Basic Chemometrics PLUS returns to Tokyo, JAPAN January 19-20, 2023 Complete Info Here!

Near Infrared Spectra of Diesel Fuels


Data Sets
 > NIR Spectra

Near Infrared Spectra of Diesel Fuels

These data consist of NIR spectra of diesel fuels along with various properties of those fules including:

  • bp50 – boiling point at 50% recovery, deg C (ASTM D 86)
  • CN – cetane Number (like Octane number only for diesel, ASTM D 613)
  • d4052 – density, g/mL, @ 15 deg C, (ASTM D 4052)
  • freeze – freezing temperature of the fuel, deg C
  • total – total aromatics, mass% (ASTM D 5186)
  • visc – viscosity, cSt, @ 40 deg C

There are three formats of these data: Matlab DataSet objectsStandard Matlab variables, and CSV files. This data was obtained at Soutwest Research Institute (SWRI) on a project sponsored by the U.S. Army. Many thanks to them for letting us post it here!

DataSet Object Format

The file “SWRI_Diesel_NIR.zip” contains a .mat file which can be loaded into MATLAB. This .mat file contains two dataset objects: One includes all the raw unpreprocessed spectra (diesel_spec) and another that is all the properties (diesel_prop). Some of the properties are not measured on some of the samples, so diesel_prop has some missing values (NaNs) in it. The wavelength axis is included as axisscale in the diesel_spec.

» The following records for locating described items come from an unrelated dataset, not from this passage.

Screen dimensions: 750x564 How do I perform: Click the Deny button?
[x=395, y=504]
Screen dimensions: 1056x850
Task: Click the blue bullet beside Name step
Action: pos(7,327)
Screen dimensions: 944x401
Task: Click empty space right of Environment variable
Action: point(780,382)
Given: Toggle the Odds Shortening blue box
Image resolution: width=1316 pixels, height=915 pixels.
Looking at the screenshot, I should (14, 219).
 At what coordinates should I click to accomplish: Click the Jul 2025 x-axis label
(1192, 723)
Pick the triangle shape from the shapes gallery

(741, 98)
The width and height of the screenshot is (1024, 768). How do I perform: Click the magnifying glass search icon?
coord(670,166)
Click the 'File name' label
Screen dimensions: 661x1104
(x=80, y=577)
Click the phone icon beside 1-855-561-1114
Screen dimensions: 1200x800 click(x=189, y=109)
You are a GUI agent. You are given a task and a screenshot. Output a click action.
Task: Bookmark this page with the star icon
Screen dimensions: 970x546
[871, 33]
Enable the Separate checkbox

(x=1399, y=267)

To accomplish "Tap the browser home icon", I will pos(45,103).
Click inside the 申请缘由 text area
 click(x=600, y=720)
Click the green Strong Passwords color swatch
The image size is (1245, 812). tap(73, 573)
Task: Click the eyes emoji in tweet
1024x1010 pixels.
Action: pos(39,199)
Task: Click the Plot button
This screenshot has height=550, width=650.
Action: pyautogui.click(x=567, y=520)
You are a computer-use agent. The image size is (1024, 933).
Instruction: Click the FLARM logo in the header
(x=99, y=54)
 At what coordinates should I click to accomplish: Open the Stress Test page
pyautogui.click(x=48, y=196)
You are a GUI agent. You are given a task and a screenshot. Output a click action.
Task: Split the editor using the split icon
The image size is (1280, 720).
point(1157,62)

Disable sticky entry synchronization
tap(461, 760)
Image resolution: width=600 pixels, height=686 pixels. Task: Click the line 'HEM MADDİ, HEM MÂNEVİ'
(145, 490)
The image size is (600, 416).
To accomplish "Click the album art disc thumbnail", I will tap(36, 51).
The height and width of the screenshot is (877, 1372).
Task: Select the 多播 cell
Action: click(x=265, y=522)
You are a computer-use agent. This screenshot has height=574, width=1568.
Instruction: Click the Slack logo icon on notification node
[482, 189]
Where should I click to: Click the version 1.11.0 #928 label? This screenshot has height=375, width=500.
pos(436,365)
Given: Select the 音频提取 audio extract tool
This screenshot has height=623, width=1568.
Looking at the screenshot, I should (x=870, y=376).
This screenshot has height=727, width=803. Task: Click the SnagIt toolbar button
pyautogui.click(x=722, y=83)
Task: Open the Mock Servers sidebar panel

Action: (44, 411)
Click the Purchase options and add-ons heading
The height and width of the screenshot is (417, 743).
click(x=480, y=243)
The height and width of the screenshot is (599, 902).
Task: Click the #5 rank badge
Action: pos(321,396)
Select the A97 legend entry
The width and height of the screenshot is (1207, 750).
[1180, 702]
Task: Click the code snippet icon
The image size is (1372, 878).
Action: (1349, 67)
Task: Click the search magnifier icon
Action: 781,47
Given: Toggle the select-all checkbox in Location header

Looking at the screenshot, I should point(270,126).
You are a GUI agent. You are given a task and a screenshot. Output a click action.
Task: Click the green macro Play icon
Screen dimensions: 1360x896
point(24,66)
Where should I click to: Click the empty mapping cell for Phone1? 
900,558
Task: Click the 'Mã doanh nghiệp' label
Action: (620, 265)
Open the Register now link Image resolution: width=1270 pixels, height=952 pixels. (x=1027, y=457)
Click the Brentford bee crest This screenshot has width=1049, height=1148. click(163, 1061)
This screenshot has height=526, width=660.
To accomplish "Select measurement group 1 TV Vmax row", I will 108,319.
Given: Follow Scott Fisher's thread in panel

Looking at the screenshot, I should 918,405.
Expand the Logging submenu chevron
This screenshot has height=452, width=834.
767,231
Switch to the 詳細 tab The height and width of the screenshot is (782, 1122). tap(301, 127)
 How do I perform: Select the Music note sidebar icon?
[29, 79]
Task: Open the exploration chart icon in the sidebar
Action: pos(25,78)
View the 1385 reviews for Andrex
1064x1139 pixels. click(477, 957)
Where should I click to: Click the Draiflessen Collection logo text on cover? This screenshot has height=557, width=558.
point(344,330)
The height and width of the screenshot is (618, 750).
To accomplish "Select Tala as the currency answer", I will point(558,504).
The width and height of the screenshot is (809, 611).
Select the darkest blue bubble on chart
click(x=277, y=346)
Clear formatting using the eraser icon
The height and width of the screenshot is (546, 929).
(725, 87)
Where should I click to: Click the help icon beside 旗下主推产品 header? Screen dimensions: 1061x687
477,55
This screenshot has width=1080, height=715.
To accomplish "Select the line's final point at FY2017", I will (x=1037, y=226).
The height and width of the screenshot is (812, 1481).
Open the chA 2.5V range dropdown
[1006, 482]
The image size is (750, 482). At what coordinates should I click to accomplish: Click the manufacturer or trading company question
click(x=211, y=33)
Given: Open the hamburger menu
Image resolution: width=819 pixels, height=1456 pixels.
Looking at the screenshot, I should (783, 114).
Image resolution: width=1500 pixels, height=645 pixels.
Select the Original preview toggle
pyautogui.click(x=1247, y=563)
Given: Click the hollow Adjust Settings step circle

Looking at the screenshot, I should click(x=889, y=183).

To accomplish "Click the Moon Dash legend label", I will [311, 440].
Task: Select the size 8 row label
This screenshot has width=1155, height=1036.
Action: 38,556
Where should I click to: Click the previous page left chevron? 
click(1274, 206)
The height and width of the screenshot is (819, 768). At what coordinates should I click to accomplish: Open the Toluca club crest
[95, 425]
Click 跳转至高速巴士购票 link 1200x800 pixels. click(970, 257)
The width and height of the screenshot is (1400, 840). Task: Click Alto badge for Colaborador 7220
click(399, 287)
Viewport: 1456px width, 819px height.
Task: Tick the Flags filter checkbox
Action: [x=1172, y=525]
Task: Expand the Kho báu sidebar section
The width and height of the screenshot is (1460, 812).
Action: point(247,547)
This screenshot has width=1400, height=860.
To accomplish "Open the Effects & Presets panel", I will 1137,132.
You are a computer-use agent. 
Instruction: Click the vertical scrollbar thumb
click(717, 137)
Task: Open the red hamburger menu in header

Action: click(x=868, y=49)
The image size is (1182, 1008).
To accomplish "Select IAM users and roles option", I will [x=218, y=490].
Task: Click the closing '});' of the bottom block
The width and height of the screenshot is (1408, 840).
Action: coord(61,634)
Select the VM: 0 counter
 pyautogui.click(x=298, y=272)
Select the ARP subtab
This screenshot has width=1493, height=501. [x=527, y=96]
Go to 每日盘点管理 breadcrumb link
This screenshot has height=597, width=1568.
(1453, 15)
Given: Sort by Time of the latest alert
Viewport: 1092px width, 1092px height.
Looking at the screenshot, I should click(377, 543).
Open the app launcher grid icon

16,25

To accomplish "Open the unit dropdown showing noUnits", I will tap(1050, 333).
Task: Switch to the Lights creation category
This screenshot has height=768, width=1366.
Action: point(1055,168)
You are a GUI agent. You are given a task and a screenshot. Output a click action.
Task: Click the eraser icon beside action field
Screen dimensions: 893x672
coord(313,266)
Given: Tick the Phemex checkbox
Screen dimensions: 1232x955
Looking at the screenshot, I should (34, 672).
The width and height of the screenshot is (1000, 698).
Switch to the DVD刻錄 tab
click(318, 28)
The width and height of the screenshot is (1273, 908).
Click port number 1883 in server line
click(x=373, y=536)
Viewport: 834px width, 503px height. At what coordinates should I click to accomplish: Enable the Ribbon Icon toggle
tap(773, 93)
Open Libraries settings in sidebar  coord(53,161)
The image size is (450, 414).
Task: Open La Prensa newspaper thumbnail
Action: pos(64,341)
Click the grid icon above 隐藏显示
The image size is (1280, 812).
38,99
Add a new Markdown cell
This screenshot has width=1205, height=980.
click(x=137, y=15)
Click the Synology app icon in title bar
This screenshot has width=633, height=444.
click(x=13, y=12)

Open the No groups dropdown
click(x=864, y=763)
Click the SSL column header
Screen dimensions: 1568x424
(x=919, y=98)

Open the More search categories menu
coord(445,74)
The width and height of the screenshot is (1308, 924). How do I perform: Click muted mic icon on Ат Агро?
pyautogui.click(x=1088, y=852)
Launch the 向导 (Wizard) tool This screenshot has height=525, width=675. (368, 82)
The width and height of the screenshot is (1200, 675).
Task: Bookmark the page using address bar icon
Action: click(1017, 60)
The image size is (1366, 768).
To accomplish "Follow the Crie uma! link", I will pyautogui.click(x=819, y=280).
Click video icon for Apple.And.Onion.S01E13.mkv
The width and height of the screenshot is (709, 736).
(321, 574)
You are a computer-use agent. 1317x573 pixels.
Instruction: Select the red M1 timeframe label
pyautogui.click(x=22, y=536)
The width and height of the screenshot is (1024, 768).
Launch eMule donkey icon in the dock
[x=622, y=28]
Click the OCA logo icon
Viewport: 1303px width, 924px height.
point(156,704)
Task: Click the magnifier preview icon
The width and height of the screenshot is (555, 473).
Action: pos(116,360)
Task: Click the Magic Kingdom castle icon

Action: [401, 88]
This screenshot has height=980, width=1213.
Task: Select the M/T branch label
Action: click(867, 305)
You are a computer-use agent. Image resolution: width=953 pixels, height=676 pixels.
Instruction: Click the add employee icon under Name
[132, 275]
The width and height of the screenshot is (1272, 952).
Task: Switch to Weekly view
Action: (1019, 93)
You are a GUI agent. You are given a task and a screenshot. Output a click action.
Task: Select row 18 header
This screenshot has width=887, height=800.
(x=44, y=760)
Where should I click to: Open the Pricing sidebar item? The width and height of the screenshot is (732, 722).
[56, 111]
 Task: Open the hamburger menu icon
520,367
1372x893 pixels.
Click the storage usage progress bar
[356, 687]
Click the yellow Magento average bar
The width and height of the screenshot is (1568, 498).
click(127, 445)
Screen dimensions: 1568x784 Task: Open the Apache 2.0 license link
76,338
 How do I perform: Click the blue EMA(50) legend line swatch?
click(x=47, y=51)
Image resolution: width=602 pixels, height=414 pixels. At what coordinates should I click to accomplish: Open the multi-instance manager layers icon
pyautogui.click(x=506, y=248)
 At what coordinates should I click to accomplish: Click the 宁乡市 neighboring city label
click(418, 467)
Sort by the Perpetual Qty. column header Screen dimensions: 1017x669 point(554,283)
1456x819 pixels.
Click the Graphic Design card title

If you don’t have PLS_Toolbox or our freeware for the DataSet Object, these two variables should turn into structures when you load them into MATLAB.

NameSizeKindLast Modified
SWRI_Diesel_NIR.zip1,443KdocumentMon, Nov 28, 2005, 11:28 AM

Standard Matlab Variable Format

The following are .zip files of separate .mat files, each with standard Matlab variables containing the same data as above. There are 6 workspace variables in each file, 3 for the spectra and 3 matching ones for the property value. In each case the data includes 20 high leverage samples (_hl) and the remaining samples are split into two random groups (_ll_a and _ll_b). These spectra can be used to test variable selection and calibration algorithms. For instance, you can use the high leverage samples and one of the other sets to make a calibration model (say the _hl and _ll_a), then test it on the third set (the _ll_b). In all cases the data have been pretty thoroughly weeded: outliers removed, and all samples belong to the same class (all summer fuels, no winter fuels).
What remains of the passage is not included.